So, here's how the ISS airlocks actually work, per one of the mission control staff.

There's of course an inner and an outer door.  Both are actuated with cranks - no electrics, no control panel, no cool "emergency blow" button per several movies.

Both are designed where mechanically an air pressure differential prevents you from opening the hatches at all.  So you cannot crank on the inner hatch while there is pressure inside the station, and you cannot crank open the outer hatch while there is pressure inside the airlock chamber.  

So to use the airlock, you just crank open the inner hatch and get inside the chamber.  Crank closed the inner door.  Then, you activate the vacuum pump.  It just pumps the air inside the inner chamber back inside the station.  That's it.  I always figured there were compressed air tanks for holding that air, there aren't.  Just a pump and 2 hoses and 1 set of electrical wires to a switch.  

What if the vacuum pump has failed or there is no power?  There's a vent.  You open the vent, the air in the airlock leaks out to space.  You will die if you do not have a suit on, but the venting takes time, so you could close it if you somehow opened the vent by accident.

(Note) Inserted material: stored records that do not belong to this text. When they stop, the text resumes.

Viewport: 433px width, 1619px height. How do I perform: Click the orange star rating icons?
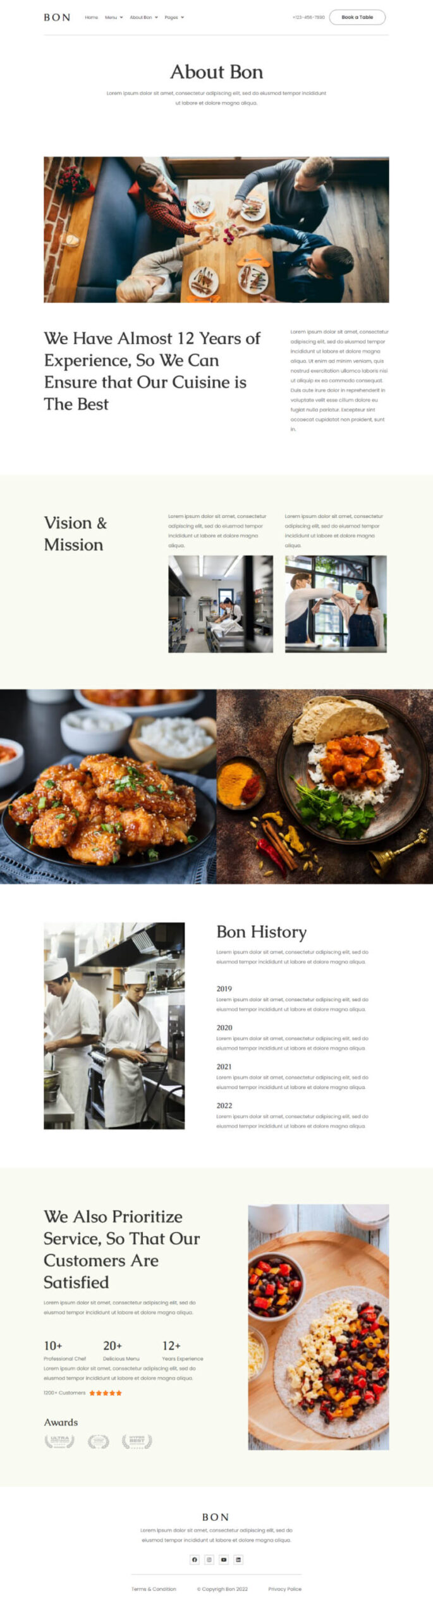(106, 1392)
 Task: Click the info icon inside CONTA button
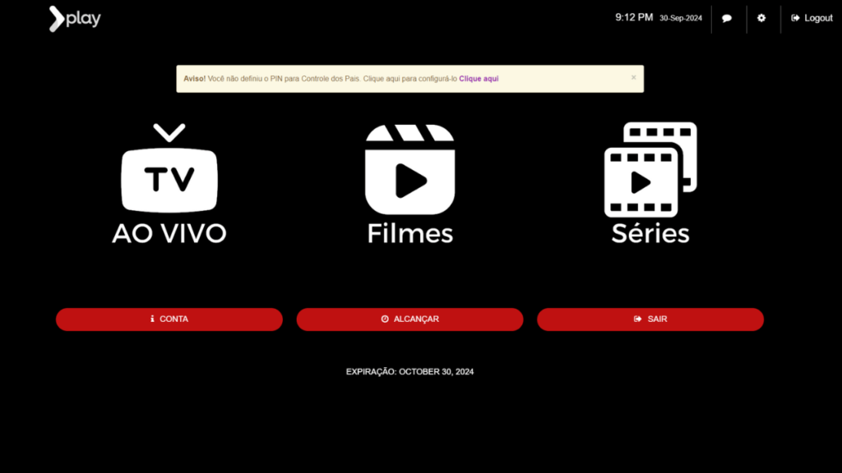click(x=151, y=319)
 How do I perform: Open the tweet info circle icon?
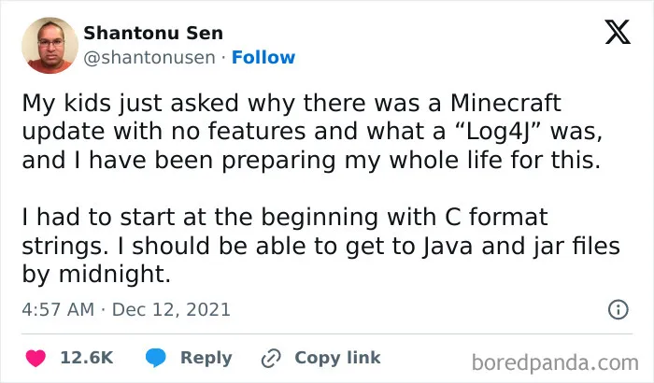618,309
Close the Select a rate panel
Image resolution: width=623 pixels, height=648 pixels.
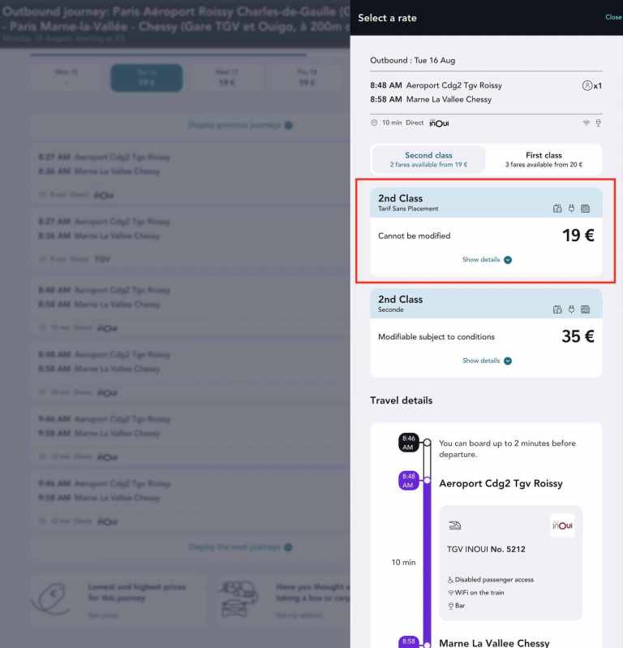point(612,17)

You then crank open the outer hatch.  Done.

To get back in, you get inside, crank the outer hatch closed, and open the inner vent.  Air leaks into the air lock from the station through that vent.  Then open the inner hatch.

What if you wanted to board the station and the inner door is open and the station is still pressurized?

You open the outer vent, accessible from the outside.  All the air in the station will eventually drain out that vent.  This is how attacking space marines would board the station by force.  Apparently, the air maintenance systems in the station will not automatically dump their gas contents to try to keep pressure up - there are obviously compressed oxygen tanks and compressed nitrogen tanks onboard, but the computer controls on them won't automatically dump their contents - so there's plenty of air left in the gas tanks so you can repressurize.

Once the station pressure is zero, you can open the outer door.  Then close it.  You can then access controls and try to re-pressurize - one problem is the vacuum may destroy some of the equipment from overheating, preventing you from doing this.  You may have to access the valves to do this manually.  

What if there's an attacking alien and you need to open the airlock doors to eject them to space?  You're screwed.

If you wanted to execute someone, per several movies and tv shows, you'd put them in the inner chamber, while restrained, and activate the vacuum pump.  Some time later the air pressure would get low enough and they'd peacefully pass out and die.  No eyeballs exploding, no sudden ejection to space.

This is how airlocks should be designed.  If I were designing a futuristic airlock, the only thing I'd change is add an electric motor to turn the crank.  I'd deliberately make the motor too weak to actuate the crank unless there is no pressure differential.  (I'd design the motor to safely stall without burning anything up when this happens).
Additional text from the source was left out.